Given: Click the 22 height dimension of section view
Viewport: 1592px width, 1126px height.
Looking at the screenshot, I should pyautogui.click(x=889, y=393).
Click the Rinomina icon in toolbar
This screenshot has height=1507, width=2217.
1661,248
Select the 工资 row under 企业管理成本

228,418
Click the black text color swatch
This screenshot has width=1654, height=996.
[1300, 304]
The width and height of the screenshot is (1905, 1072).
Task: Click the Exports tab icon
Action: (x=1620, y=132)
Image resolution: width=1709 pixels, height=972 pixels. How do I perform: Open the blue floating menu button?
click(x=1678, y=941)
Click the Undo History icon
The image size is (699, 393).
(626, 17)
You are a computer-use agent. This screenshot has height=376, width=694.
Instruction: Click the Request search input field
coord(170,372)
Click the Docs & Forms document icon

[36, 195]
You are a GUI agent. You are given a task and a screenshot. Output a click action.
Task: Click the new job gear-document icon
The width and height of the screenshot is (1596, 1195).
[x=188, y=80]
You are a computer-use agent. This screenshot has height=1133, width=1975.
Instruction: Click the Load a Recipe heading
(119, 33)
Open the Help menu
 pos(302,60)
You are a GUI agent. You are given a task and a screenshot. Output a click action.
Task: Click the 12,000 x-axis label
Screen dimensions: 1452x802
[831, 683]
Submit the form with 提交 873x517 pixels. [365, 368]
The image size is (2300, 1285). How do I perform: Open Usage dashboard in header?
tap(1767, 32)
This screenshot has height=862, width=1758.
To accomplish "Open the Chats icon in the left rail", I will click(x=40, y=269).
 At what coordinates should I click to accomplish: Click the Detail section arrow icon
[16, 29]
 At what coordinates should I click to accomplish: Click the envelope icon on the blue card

▬▬▬▬▬▬▬▬▬▬

#### WORK REQUIRED
Print each entry above word for word, leaving none out.

#### ANSWER SECTION
Given: Click the 22 height dimension of section view
Viewport: 1592px width, 1126px height.
Looking at the screenshot, I should pyautogui.click(x=889, y=393).
Click the Rinomina icon in toolbar
This screenshot has height=1507, width=2217.
1661,248
Select the 工资 row under 企业管理成本

228,418
Click the black text color swatch
This screenshot has width=1654, height=996.
[1300, 304]
The width and height of the screenshot is (1905, 1072).
Task: Click the Exports tab icon
Action: (x=1620, y=132)
Image resolution: width=1709 pixels, height=972 pixels. How do I perform: Open the blue floating menu button?
click(x=1678, y=941)
Click the Undo History icon
The image size is (699, 393).
(626, 17)
You are a computer-use agent. This screenshot has height=376, width=694.
Instruction: Click the Request search input field
coord(170,372)
Click the Docs & Forms document icon

[36, 195]
You are a GUI agent. You are given a task and a screenshot. Output a click action.
Task: Click the new job gear-document icon
The width and height of the screenshot is (1596, 1195).
[x=188, y=80]
You are a computer-use agent. This screenshot has height=1133, width=1975.
Instruction: Click the Load a Recipe heading
(119, 33)
Open the Help menu
 pos(302,60)
You are a GUI agent. You are given a task and a screenshot. Output a click action.
Task: Click the 12,000 x-axis label
Screen dimensions: 1452x802
[831, 683]
Submit the form with 提交 873x517 pixels. [365, 368]
The image size is (2300, 1285). How do I perform: Open Usage dashboard in header?
tap(1767, 32)
This screenshot has height=862, width=1758.
To accomplish "Open the Chats icon in the left rail", I will click(x=40, y=269).
 At what coordinates should I click to accomplish: Click the Detail section arrow icon
[16, 29]
 At what coordinates should I click to accomplish: Click the envelope icon on the blue card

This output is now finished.